Сосредоточенно и немного угрюмо слушали его друзья завещание, ко многим неожиданным и решительным действиям своего адмирала привыкли они, но вот эта его щедрая раздача сел, лесов, угодий хотя и не удивляла, но поражала бескорыстием и безоглядностью.
– «...сверх того писаного отдаю я обеим моим племянникам Николаю и Федору... в вечное и потомственное владение, состоящее в Ярославской губернии в Рыбинском уезде сельцо Чертищево с деревнями Исанино и Выкупово, в которых дворовых людей и крестьян девяносто три души с женами, с пашенными и непашенными землями, с пустошами, с лесы, сенными покосы и прочими угодьи и строениями не оставляя за собой... мне следующего ничего, но все без остатка, которое имение... по желанию могут полюбовно разделить между собою по равной части».

▶ [СПИСОК ЗАДАНИЙ]:
• 1. Повторите слово в слово ту часть отрывка, которая начинается со слов «Сосредоточенно и немного» и заканчивается словами «бескорыстием и безоглядностью.».
• 2. Ответьте по отрывку на вопросы:
(а) Как друзья слушали завещание?
(б) Каким племянникам отдается сельцо Чертищево?
(в) Сколько душ дворовых людей и крестьян в сельце с деревнями?
Данные ниже вам не понадобятся.

▶ [БЛОК ДАННЫХ]:
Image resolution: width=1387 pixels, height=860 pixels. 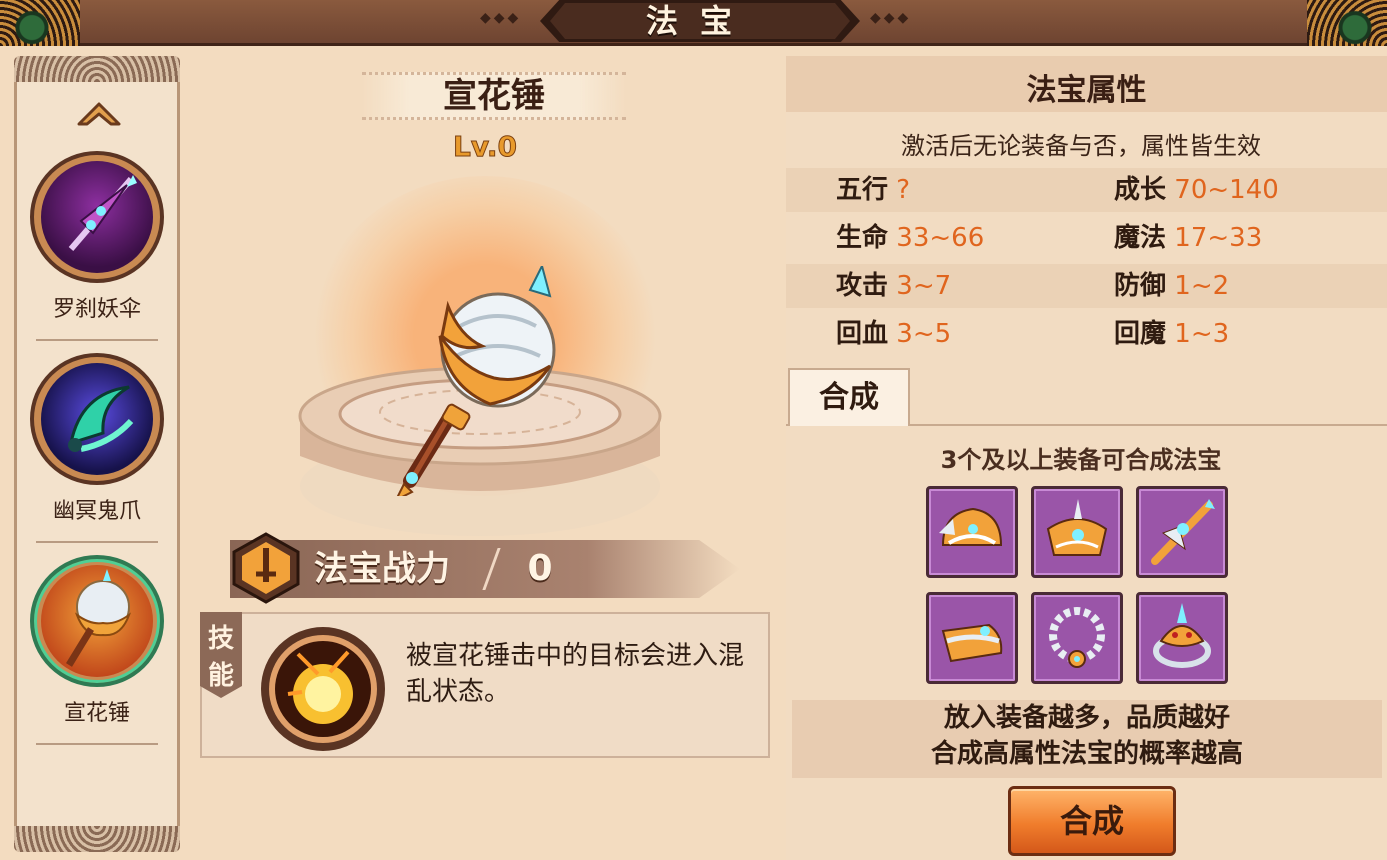 What do you see at coordinates (576, 674) in the screenshot?
I see `skill-description: 被宣花锤击中的目标会进入混乱状态。` at bounding box center [576, 674].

▶ [ОТВЕТЫ]:
• 1.
Сосредоточенно и немного угрюмо слушали его друзья завещание, ко многим неожиданным и решительным действиям своего адмирала привыкли они, но вот эта его щедрая раздача сел, лесов, угодий хотя и не удивляла, но поражала бескорыстием и безоглядностью.

• 2.
(а) Сосредоточенно и немного угрюмо.
(б) Николаю и Федору.
(в) Девяносто три души с женами.